Healthcare IT incentives fall short for physician practices
The report said that up to half of physicians (those practicing solo or in small groups) may perceive themselves better off financially by forgoing an investment in healthcare IT.
Using EHR adoption costs published by the Agency for Healthcare Research and Quality (AHRQ), Avalere researchers found that a solo or small group physician practice will spend an estimated $124,000 over the five year period of 2011-2015 to adopt EHRs, and will receive up to $44,000 in federal incentive payments. The resulting financial deficit would be $70,000, or an average of $14,000 a year. This represents about 8 percent of this physician's annual Medicare receipts, contrasted with the legislation's provisions to impose an $8,500 penalty on non-adopters.
According to the New England Journal of Medicine, more than 50 percent of physician practices consist of one to three doctors. In 2005, AHRQ found that the average EHR implementation cost per physician was $32,606, but noted for smaller practices that could rise to $37,204 per physician.

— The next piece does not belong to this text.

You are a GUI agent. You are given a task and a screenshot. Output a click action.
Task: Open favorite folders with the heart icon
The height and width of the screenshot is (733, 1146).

On top of those costs, AHRQ estimates a monthly $1,500 upkeep and training cost
"These new incentives are intended to motivate doctors to adopt EHRs, yet for many physicians, the level of the incentive may not reflect current financial realities," said Jon Glaudemans, a senior vice president at Avalere. "Given this gap, EHR adoption will still require a significant investment by small physician practices. In today's economic climate, many physicians will struggle with this calculus."
Avalere said that proponents of healthcare IT are heralding the Obama administration's recent $19 billion investment, noting its ability to stimulate innovation and eventually generate cost-savings through improved care coordination and reduced medical errors. Central to the stimulus bill's strategy is an incentive fund to be paid to physicians in return for the purchase and "meaningful" adoption of EHRs.
"The new Administration has critical design and definitional decisions to make over the coming months, and providers have a short window in which to engage," Glaudemans said. "Rapid clarification of eligibility criteria relative to meaningful use, and timely articulation of technology and interoperability standards are crucial next steps for the new administration as it seeks a way to encourage [healthcare IT] adoption strategies by physicians, hospitals, technology vendors and other stakeholders. Absent this guidance, even the most enthusiastic provider may defer investments indefinitely, given the cost of implementation and the relatively modest subsidy levels."